(WORK INSTRUCTIONS) Copy, from the entries below, each line in which the string "green" appears.

(RECORDS TO USE)
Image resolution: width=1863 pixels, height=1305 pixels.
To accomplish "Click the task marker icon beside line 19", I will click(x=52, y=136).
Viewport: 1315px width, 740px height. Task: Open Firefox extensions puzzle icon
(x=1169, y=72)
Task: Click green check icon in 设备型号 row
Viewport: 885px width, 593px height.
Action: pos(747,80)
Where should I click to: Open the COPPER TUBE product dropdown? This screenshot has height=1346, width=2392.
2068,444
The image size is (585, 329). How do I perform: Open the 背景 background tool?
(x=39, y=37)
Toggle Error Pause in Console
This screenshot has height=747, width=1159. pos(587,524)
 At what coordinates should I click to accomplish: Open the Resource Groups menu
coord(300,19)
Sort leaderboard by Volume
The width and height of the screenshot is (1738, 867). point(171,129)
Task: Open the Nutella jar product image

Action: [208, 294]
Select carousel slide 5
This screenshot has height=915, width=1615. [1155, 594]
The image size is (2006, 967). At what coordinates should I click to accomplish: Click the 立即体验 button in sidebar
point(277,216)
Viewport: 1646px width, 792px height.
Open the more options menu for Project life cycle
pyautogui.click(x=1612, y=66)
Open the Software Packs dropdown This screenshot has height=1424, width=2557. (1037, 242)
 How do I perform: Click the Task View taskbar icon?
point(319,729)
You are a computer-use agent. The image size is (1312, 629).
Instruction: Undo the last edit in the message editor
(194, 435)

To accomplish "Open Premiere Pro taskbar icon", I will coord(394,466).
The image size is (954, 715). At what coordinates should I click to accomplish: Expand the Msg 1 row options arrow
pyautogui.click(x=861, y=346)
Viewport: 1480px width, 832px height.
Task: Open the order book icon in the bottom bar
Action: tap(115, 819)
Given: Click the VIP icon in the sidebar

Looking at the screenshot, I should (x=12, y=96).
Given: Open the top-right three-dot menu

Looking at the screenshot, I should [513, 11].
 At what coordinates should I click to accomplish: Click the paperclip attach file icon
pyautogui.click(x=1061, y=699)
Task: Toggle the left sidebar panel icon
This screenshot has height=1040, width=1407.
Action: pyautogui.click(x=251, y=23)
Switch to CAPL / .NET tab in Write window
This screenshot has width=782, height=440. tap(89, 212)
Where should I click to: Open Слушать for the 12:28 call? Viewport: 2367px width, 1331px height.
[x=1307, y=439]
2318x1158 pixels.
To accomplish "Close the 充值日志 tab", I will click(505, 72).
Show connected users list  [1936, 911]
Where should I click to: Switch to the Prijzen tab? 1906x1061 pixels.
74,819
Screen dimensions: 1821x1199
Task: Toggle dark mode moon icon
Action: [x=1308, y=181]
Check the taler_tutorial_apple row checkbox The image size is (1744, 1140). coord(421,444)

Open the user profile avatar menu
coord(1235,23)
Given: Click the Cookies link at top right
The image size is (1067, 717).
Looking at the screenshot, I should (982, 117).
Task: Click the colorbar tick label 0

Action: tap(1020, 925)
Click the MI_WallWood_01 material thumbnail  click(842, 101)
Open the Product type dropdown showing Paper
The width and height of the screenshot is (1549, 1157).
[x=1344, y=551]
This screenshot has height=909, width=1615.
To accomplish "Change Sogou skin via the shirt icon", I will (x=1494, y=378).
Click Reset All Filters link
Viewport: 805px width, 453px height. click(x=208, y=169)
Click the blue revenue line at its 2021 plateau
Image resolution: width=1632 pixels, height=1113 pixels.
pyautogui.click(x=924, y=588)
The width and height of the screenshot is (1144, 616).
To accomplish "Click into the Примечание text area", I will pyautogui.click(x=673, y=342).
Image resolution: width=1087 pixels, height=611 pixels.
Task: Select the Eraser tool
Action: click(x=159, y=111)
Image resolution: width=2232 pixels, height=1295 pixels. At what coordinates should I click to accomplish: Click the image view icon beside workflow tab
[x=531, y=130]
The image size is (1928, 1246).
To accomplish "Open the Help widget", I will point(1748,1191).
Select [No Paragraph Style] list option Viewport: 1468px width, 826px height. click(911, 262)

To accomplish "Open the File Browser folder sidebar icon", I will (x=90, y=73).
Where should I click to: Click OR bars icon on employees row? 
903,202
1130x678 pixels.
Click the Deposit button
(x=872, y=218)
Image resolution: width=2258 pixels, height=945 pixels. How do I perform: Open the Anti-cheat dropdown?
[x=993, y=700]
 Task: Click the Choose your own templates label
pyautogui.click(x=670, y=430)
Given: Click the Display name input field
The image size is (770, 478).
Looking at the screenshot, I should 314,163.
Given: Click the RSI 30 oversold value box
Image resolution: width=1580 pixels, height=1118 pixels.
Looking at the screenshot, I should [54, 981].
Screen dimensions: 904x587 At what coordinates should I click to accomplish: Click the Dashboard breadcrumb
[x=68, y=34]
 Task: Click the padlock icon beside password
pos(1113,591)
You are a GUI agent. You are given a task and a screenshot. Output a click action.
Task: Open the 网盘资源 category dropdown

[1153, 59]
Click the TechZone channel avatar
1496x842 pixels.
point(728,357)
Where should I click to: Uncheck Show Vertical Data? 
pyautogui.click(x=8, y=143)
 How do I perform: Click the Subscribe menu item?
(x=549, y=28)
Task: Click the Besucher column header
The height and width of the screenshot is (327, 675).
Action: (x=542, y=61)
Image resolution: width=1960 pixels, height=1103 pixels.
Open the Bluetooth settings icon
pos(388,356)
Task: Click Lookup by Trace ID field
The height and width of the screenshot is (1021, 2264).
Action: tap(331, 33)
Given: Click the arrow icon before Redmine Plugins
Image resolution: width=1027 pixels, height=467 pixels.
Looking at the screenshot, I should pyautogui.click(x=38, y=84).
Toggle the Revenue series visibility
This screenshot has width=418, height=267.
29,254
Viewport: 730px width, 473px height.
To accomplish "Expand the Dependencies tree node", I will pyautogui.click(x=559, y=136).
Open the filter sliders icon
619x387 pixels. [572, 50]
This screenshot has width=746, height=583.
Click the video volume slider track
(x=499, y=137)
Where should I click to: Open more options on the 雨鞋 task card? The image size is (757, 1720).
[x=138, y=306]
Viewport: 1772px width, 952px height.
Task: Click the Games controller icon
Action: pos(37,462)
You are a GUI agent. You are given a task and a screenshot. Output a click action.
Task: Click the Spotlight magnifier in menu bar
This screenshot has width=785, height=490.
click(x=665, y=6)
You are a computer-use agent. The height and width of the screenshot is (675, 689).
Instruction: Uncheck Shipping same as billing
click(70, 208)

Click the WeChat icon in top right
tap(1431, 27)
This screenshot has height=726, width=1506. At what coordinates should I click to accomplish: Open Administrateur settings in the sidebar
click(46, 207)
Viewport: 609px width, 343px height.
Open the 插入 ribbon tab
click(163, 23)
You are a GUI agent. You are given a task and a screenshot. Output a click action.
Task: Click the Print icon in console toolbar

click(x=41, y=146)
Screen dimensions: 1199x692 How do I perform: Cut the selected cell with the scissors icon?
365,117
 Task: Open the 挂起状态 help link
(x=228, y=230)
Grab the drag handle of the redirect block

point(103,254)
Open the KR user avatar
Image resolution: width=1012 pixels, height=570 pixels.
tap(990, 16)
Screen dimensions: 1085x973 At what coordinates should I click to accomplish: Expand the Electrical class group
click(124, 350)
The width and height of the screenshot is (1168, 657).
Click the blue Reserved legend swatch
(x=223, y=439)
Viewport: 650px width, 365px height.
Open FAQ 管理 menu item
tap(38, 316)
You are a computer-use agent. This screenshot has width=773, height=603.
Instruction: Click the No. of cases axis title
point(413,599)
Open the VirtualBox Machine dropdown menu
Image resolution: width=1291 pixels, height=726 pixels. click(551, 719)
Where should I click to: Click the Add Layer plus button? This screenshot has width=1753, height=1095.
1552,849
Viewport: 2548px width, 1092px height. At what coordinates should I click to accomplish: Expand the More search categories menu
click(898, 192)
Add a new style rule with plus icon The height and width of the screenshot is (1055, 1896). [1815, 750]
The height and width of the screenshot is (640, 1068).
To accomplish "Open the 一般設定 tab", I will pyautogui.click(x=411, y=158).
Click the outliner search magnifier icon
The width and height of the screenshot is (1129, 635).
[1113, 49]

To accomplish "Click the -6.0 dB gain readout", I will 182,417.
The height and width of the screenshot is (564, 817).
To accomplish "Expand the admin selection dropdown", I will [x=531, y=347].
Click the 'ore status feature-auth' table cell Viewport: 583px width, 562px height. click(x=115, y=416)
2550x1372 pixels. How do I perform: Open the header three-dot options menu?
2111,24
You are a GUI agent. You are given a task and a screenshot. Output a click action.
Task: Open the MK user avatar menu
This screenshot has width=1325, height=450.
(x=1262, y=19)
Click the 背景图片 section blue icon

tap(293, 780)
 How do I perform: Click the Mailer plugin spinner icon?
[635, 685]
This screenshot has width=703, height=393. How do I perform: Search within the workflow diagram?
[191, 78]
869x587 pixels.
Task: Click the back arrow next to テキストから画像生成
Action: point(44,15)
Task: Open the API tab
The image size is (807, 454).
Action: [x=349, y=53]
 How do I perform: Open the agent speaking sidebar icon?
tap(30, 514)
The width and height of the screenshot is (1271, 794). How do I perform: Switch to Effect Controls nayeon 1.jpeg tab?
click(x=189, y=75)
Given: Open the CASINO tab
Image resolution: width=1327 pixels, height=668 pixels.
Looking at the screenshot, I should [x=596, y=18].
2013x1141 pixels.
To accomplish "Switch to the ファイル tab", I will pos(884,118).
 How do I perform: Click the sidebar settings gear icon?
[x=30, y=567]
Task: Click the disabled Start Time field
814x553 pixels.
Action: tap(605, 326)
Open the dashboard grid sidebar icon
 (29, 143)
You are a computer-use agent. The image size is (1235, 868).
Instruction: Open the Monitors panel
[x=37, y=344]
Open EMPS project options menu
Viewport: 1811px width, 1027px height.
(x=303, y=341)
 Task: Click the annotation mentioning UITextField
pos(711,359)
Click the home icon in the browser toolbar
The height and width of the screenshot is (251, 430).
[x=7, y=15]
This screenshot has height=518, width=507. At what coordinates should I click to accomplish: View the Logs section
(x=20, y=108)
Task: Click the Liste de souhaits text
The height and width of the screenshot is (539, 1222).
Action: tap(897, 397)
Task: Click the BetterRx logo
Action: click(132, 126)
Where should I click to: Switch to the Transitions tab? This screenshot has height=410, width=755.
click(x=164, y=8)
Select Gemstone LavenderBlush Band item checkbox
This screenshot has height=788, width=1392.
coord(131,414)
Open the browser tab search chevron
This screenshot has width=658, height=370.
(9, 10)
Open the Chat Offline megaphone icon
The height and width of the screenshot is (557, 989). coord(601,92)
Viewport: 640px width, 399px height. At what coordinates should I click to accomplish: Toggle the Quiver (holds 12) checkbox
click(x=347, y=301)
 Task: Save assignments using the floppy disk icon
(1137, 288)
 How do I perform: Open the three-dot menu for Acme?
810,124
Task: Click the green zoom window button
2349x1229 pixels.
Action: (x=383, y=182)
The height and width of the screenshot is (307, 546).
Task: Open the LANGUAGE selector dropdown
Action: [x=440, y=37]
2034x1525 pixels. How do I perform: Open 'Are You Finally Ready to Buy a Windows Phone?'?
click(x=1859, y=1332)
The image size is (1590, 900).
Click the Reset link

(ANSWER SECTION)
Task: Click green check icon in 设备型号 row
Task: Click the green zoom window button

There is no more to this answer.